Your reply must contain the lines from the one with "Task: Click the marker above Barcelona" through the last line of the material, exact and complete, with no pictures and no other text.

[Information]:

================================

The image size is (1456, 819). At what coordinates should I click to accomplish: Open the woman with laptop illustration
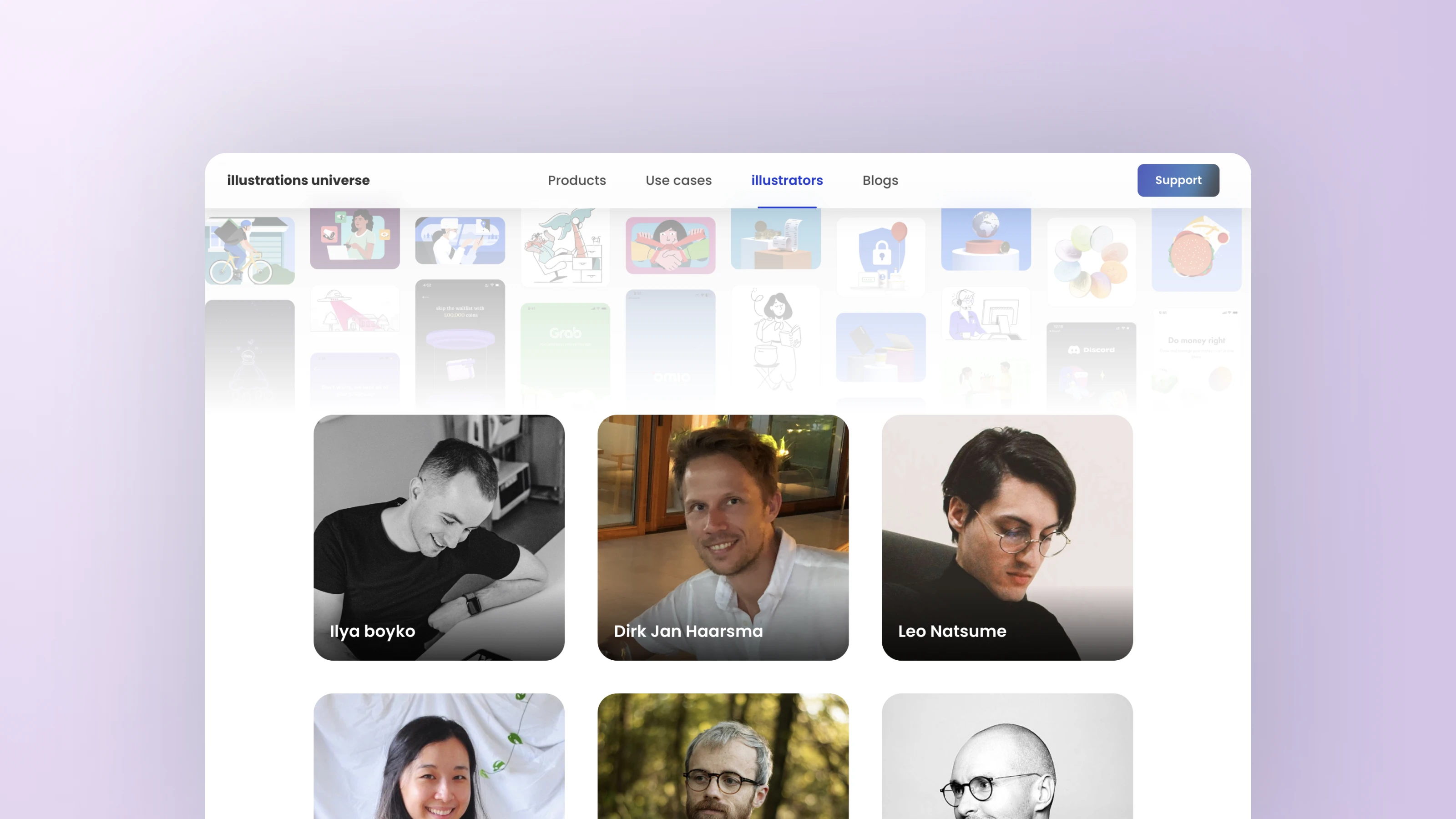(x=355, y=238)
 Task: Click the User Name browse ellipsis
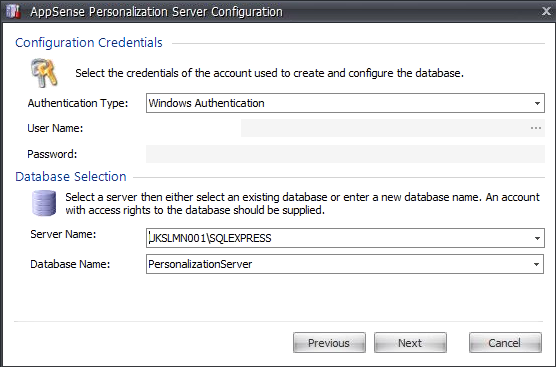click(x=536, y=128)
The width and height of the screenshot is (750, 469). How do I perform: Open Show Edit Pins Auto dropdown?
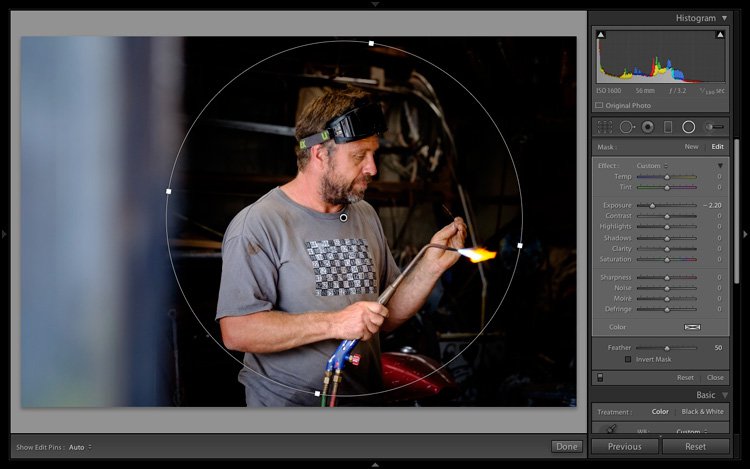78,447
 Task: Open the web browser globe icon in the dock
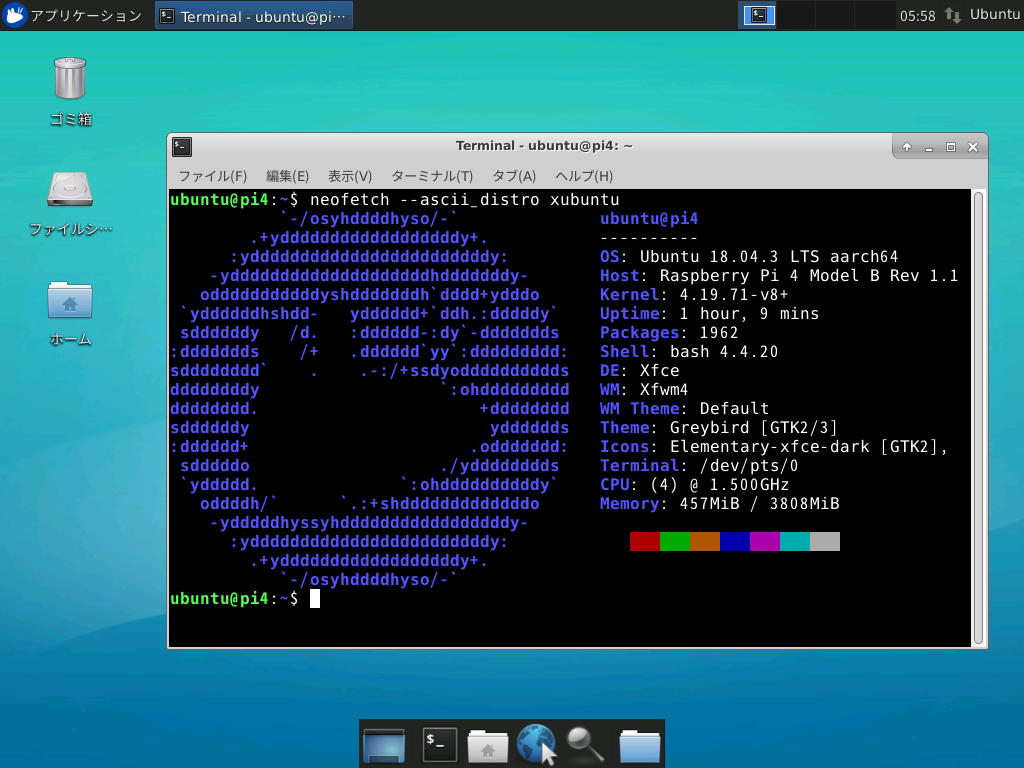[x=536, y=744]
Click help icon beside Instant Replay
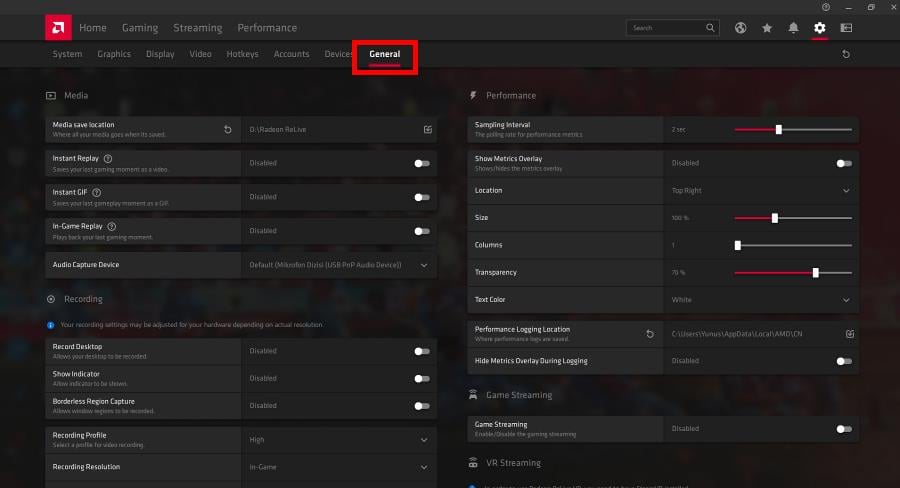This screenshot has width=900, height=488. tap(108, 158)
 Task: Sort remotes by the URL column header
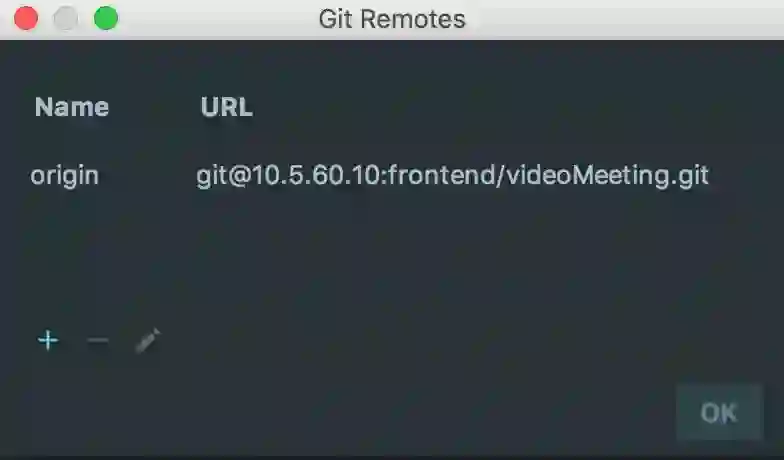coord(226,106)
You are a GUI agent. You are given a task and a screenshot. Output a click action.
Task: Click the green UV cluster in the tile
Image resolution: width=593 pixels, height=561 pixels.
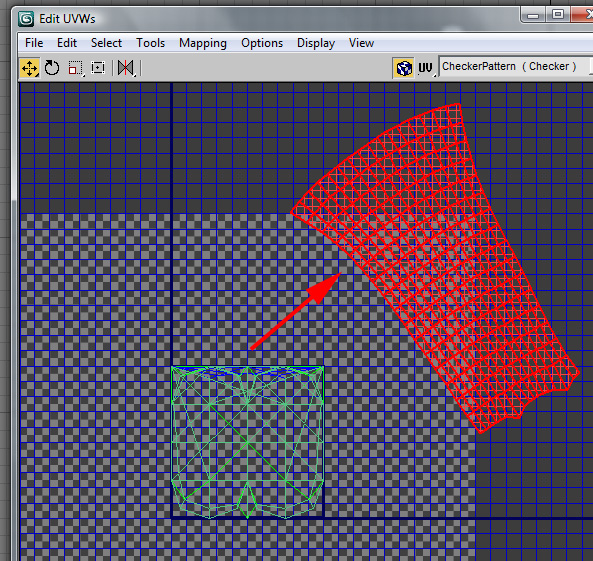(247, 442)
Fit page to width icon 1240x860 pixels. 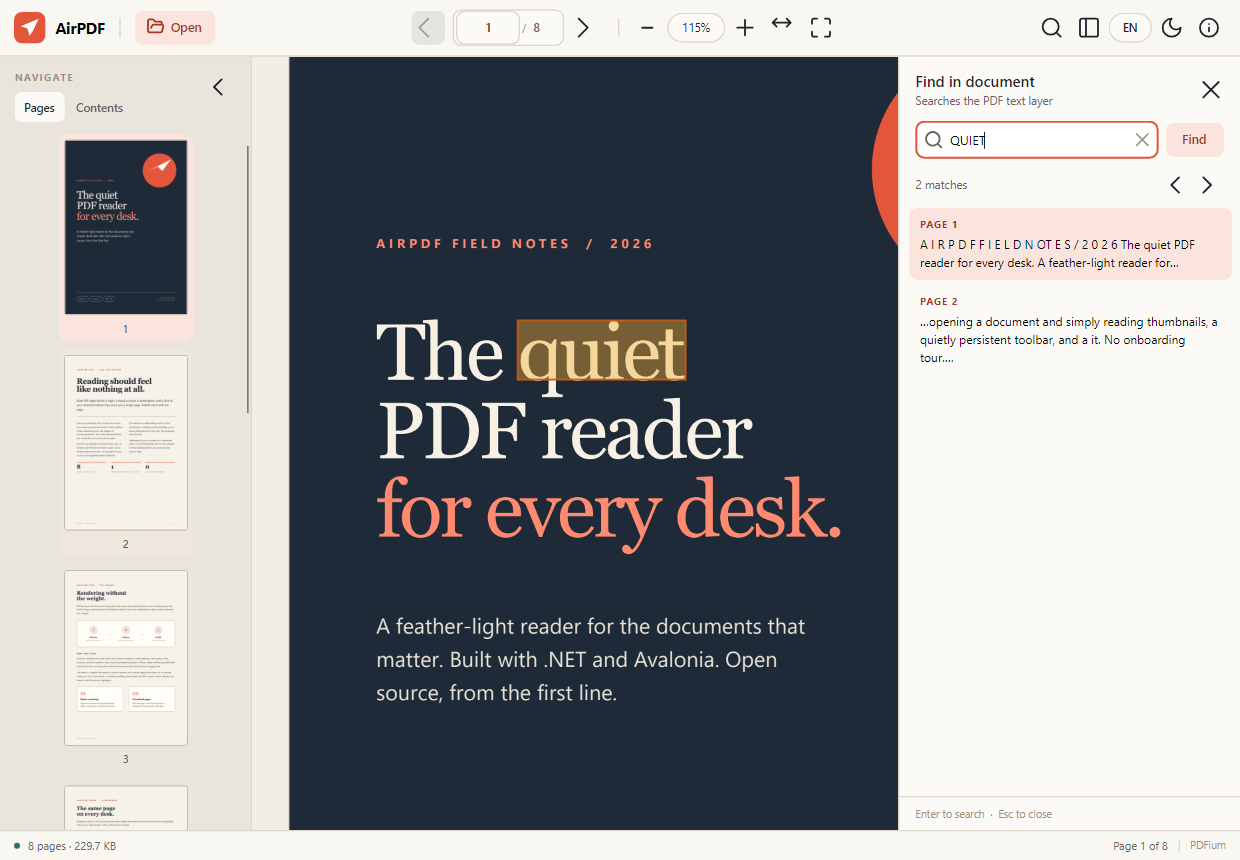781,23
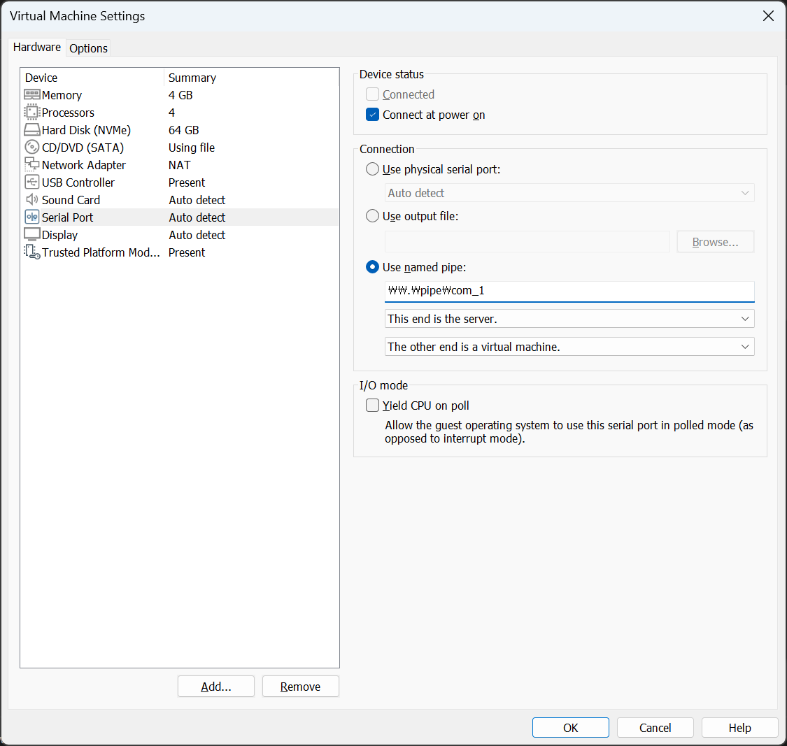Choose Use physical serial port option

(x=373, y=170)
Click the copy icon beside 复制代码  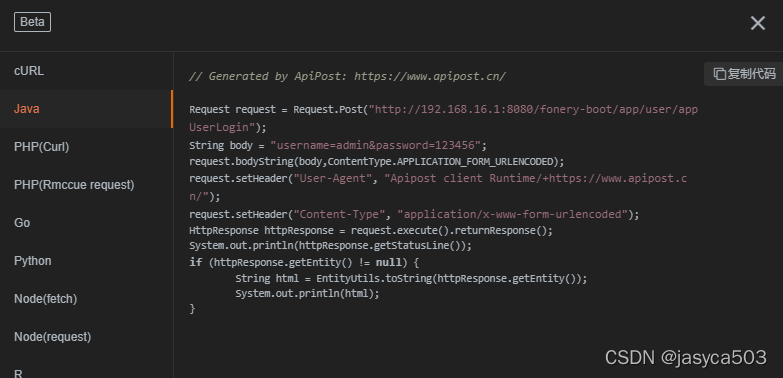[x=719, y=74]

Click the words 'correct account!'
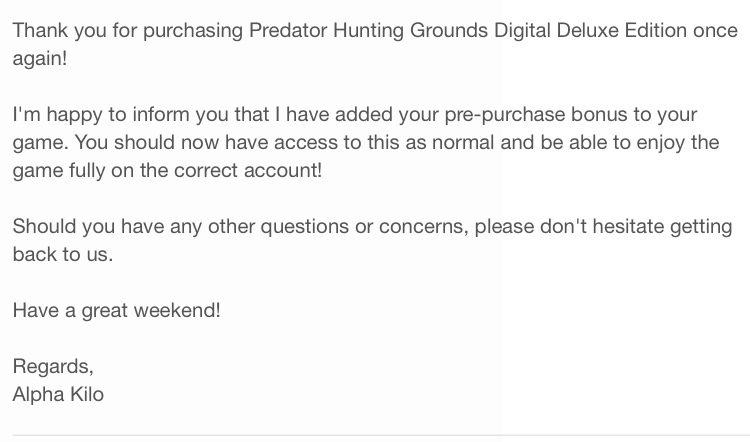[x=248, y=171]
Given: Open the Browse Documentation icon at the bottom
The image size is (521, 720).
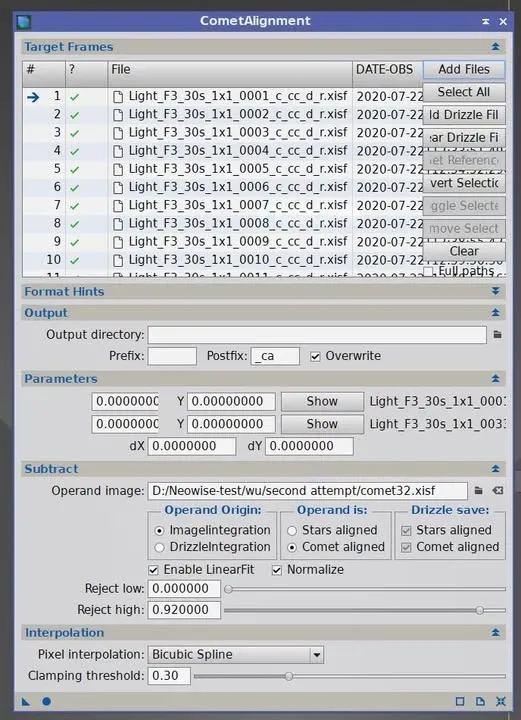Looking at the screenshot, I should 480,701.
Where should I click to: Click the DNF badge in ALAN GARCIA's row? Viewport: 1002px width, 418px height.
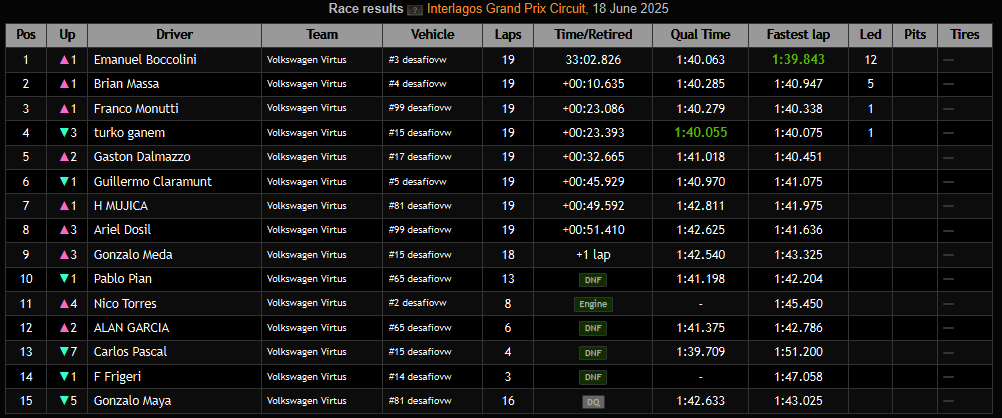pos(593,328)
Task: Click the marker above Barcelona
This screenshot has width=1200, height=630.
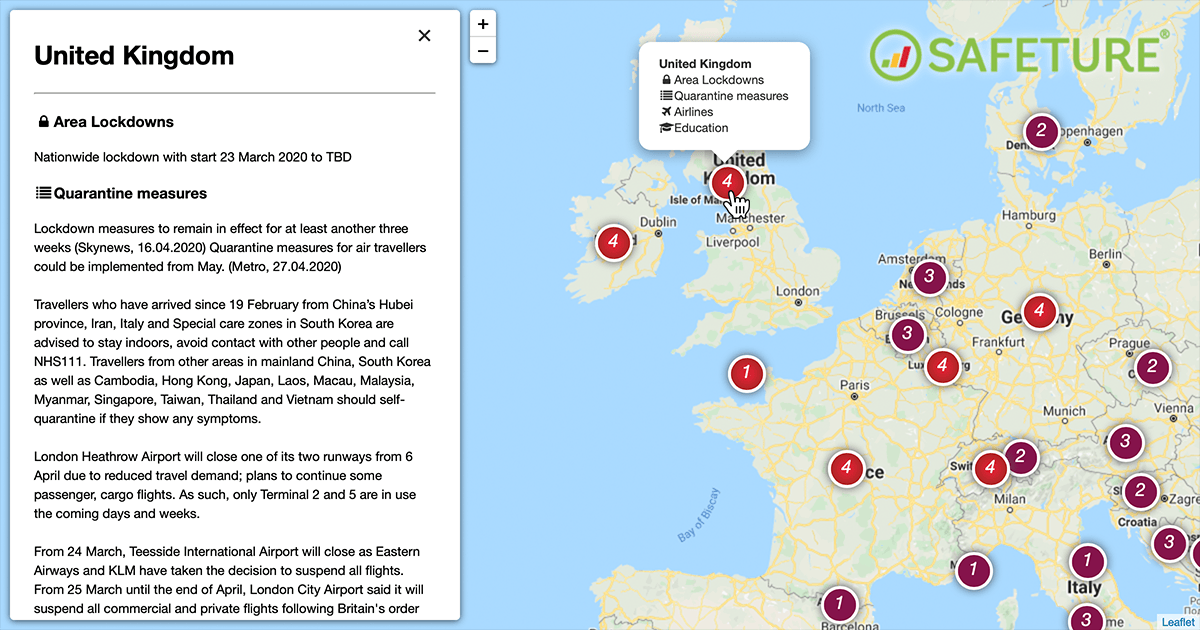Action: [x=840, y=604]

================================

[Answer for this exercise]:
Task: Click the marker above Barcelona
This screenshot has width=1200, height=630.
Action: [x=840, y=604]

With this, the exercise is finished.